MPs have their first chance to scrutinise the EU Withdrawal Bill, which would formally end Britain’s membership of the European Union and transfer four decades of EU legislation into UK law.
The government faces potential defeat on key amendments to the Bill if rebel Conservative MPs ally with the main opposition Labour Party, increasing the risks for Mrs May’s perilously weak minority government. The government said it would ensure legal certainty when Britain leaves the bloc in March 2019.
But critics warn the EU Withdrawal Bill, also known as the Repeal Bill, represents a power-grab by ministers, while others see the legislation as a chance to shape Mrs May’s Brexit policy.
Lawmakers, including members of Mrs May’s own Conservative Party, have tabled 188 pages of amendments to the Bill, which will be debated in groups over eight days spread over the coming weeks.

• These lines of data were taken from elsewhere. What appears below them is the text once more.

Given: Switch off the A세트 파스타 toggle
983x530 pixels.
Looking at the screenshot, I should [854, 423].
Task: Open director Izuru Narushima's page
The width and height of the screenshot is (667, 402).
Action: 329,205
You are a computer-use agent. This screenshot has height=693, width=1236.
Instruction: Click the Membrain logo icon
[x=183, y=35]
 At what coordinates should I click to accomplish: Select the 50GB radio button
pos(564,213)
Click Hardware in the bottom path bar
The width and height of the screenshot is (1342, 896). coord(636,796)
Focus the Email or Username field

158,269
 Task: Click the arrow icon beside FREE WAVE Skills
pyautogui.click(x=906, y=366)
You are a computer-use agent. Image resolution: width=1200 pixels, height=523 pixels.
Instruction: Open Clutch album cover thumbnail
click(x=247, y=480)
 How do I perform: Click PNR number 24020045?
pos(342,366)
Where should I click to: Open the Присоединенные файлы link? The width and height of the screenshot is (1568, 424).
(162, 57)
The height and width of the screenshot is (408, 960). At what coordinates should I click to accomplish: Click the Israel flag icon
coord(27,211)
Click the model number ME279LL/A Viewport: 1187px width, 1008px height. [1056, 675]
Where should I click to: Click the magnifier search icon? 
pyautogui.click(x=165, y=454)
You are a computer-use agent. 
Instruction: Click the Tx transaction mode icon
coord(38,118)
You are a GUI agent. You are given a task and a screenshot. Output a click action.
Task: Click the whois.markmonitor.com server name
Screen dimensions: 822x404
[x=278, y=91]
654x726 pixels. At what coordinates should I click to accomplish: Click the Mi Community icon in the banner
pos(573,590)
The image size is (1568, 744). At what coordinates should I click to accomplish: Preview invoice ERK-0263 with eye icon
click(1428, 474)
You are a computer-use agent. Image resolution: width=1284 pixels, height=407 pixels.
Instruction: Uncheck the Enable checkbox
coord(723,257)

The showdown comes as the Prime Minister, weakened by a June election in which she lost her parliamentary majority, struggles to assert her authority even over her own Cabinet.
Two ministers have quit in the past fortnight while two others stand accused of instructing Mrs May how to run Brexit.
The Premier is also under increasing pressure from Brussels to come up with a financial offer to keep negotiations on track, with a crunch summit of EU leaders looming in mid-December.
The pound dropped on Monday amid reports that dozens of Conservative MPs were backing a move to oust Mrs May.
The toughest votes are expected in the coming weeks, as Conservative MPs seek to reduce the powers the Bill gives to ministers to change EU laws as they are transferred across.
On the eve of the debate, the government made an apparent concession to rebels by promising a separate piece of legislation that would allow Parliament to have a binding vote on any Brexit agreement.
Labour’s chief Brexit spokesman Keir Starmer said the proposal was “a significant climbdown from a weak government on the verge of defeat”.
However, Brexit Secretary David Davis conceded that even if MPs failed to back that legislation – the Withdrawal Agreement and Implementation Bill – Britain would still leave the EU on March 29, 2019.
Reports that dozens of Conservative MPs were backing a move to oust British Prime Minister Theresa May caused the pound to drop on Monday.